Page MenuHomeSoftware Heritage

Use .gitmodules to discover origins
Closed, MigratedEdits Locked

Description

.gitmodules is a file created at the root of a git repository when this repository has submodules. It contains URLs to other Git repositories. We could/should use it for two reasons:

  1. discovery of new origins
  2. completeness of the repository containing .gitmodules; as it would reference revisions of these other repositories.

Possible ways to implement it:

  1. A lister scanning through SWH's DB? (ew)
  2. Indexer?
  3. Make the git loader create these origins?

Revisions and Commits

Event Timeline

vlorentz created this task.

This is a good idea, thanks for raising it.

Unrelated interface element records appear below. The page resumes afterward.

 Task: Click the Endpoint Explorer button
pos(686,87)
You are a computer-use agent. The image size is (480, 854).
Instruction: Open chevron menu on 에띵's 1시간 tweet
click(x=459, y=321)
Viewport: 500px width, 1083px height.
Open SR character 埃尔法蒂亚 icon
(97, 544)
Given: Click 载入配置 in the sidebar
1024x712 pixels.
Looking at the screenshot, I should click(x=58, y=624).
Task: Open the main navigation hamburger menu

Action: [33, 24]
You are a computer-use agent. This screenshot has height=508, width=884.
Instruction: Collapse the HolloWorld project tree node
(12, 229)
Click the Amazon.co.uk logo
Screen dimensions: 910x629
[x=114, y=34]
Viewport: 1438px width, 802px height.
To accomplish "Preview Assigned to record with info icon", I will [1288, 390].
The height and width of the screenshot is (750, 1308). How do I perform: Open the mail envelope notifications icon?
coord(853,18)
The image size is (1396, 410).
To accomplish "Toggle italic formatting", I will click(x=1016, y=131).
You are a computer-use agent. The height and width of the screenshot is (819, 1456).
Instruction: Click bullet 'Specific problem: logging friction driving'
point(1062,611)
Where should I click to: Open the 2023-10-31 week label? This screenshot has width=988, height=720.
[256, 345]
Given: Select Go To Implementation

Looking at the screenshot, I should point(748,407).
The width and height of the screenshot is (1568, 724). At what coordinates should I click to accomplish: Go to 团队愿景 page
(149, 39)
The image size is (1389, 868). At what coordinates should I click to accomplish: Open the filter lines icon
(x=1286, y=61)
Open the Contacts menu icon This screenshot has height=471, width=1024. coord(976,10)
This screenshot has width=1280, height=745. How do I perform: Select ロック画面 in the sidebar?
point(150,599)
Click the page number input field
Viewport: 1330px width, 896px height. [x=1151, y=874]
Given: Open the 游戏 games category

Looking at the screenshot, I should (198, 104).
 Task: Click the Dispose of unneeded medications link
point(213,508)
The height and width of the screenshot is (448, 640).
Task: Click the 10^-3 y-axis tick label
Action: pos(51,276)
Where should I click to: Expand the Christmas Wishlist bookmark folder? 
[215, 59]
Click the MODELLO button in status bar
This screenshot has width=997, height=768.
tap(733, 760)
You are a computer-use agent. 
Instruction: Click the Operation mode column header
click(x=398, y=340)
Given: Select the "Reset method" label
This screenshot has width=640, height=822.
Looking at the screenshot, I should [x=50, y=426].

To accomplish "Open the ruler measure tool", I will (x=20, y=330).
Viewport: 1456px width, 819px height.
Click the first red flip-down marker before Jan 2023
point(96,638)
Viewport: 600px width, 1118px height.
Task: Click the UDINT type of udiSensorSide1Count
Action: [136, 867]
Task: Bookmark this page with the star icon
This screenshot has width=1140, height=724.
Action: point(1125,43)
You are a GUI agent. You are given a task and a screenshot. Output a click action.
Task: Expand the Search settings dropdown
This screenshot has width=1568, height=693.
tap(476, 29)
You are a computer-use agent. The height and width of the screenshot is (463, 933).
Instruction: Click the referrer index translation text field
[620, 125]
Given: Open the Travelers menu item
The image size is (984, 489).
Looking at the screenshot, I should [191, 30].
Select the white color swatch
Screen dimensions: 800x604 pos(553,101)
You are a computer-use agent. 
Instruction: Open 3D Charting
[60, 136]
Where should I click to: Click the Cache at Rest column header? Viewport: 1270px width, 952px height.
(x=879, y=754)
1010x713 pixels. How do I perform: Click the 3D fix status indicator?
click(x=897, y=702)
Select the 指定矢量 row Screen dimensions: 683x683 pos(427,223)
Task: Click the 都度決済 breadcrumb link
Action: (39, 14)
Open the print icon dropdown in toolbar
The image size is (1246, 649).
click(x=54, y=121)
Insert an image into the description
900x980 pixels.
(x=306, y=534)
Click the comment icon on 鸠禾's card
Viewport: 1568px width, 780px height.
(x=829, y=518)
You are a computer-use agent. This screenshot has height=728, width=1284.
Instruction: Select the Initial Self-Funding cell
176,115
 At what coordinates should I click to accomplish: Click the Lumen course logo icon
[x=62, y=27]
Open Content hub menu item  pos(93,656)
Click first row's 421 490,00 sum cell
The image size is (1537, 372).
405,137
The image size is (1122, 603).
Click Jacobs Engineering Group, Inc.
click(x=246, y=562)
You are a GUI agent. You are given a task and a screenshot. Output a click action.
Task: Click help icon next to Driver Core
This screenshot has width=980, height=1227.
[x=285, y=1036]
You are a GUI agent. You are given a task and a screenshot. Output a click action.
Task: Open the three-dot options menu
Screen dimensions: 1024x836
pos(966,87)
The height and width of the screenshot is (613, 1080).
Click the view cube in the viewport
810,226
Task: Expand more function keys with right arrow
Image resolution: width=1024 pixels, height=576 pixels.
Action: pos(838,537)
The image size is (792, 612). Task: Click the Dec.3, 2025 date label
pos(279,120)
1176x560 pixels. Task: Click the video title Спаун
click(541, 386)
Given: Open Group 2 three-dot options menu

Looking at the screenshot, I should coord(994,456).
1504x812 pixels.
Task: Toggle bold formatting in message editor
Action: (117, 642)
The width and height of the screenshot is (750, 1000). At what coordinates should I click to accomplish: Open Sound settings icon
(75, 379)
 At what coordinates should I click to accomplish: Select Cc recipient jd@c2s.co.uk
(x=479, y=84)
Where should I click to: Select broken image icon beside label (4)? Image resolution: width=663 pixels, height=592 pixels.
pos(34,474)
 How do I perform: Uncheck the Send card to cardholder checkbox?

I think 3 (make the git loader create the origin) would be the best way, because *both* other options sound like "ew" to me :-)
With (3) we would process the information at the earliest possible moment and avoid having to rely on other moving parts.

(Not sure if for (3) there are concerns about a feedback loop lister -> loader -> lister. But if there are we should probably address them anyway.)

I think the only issue with (3) is not being retroactive

I think the only issue with (3) is not being retroactive

Right. We can start making the world^W archive a better place by improving things for the future with (3).

Then we can estimate whether it's worth to do a one-off pass on the archive comment to catch up with the past.
Looking up/processing all files called .gitmodules once should be doable as a single batch process once.

I think this is worthwhile in general, at least for repositories that are still live.

I assume that when you mean "create the origin", you mean "create the origin in the lister/scheduler database", rather than create it in the archive itself (which would only create an empty entry with no visits).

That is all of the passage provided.